Extrait du document:
○ ○ ○ ○

Une définition luxembourgeoise inclusive
Qu’est-ce que l’Economie Sociale et Solidaire ? Cette question amène des réponses relativement différentes selon l’acteur de l’ESS à qui elle est posée, et même parfois discordantes selon l’Etat membre de l’Union européenne où l’on se trouve, entre des approches mettant l’accent sur l’activité de l’organisation, la manière dont elle fonctionne ou plutôt sa forme juridique. Objet de débat et fruit de la lutte entre ses différentes parties prenantes, la définition de l’ESS a des conséquences non négligeables sur la structuration et le développement de l’entrepreneuriat social au sein d’un pays. Le Luxembourg a fait le choix en 2016 d’une définition largement inclusive des organisations de l’ESS[1] et de ce « mode d’entreprendre » que l’on peut résumer ainsi :
- Une organisation de l’ESS a une activité économique et une gouvernance autonome.
- Elle a une finalité de soutien des personnes en situation de fragilité, mène une activité culturelle, de préservation de l’environnement ou de renforcement de la cohésion territoriale, exerce dans la formation, œuvre en faveur de la parité hommes-femmes, lutte contre les exclusions ou contribue au lien social.
- Au moins la moitié de ses bénéfices sont réinvestis dans le maintien et le développement de l’activité.
L’ESS à la sauce luxembourgeoise répond bien aux principes essentiels partagés au niveau européen : gestion autonome, finalité sociale et lucrativité limitée. Selon une logique souple, elle n’exige pas une gouvernance démocratique et intègre les projets individuels. En revanche, cette définition limite, en les citant, les finalités et activités sociales possibles.

○ ○ ○ ○

Données fournies:
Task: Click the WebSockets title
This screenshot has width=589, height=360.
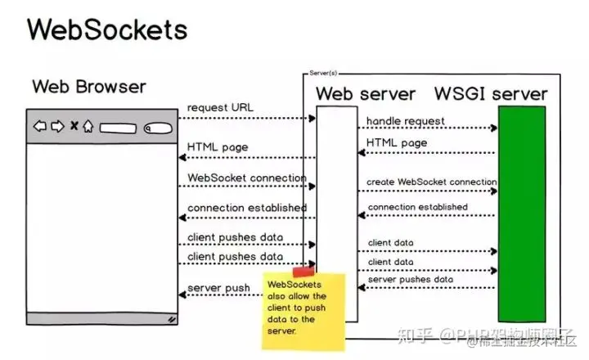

○ ○ ○ ○

Exercice écrit:
Prolongez le texte sur la définition luxembourgeoise de l'économie sociale et solidaire en reprenant après sa dernière phrase.

Corrigé proposé:
L’entreprenariat social, une success story européenne
Ce qui caractérise bien les organisations de l’ESS, c’est la volonté d’entreprendre pour répondre à des enjeux de société. L’entreprenariat social a ainsi séduit en Europe une nouvelle génération de jeunes (et moins jeunes) entrepreneurs désirant davantage changer le monde que le conquérir. S’il est difficile d’estimer l’ampleur exacte que prend ce mode d’entreprendre en Europe, nul ne peut nier l’attrait qu’il exerce, illustré par la création de cursus dédiés dans l’enseignement supérieur, un intérêt grandissant pour ce modèle de la part des entreprises « classiques », son inscription dans les programmes politiques, une notoriété grandissante (de 18% à 38% de la population en France entre 2012 et 2018)[2] et les parcours de plus en plus fréquents de jeunes diplômés souhaitant entreprendre autrement. La création de réseaux d’entreprises sociales en est une autre preuve, une association internationale telle qu’Ashoka[3] ayant déjà soutenu plus de 3.500 entrepreneurs sociaux dans le monde.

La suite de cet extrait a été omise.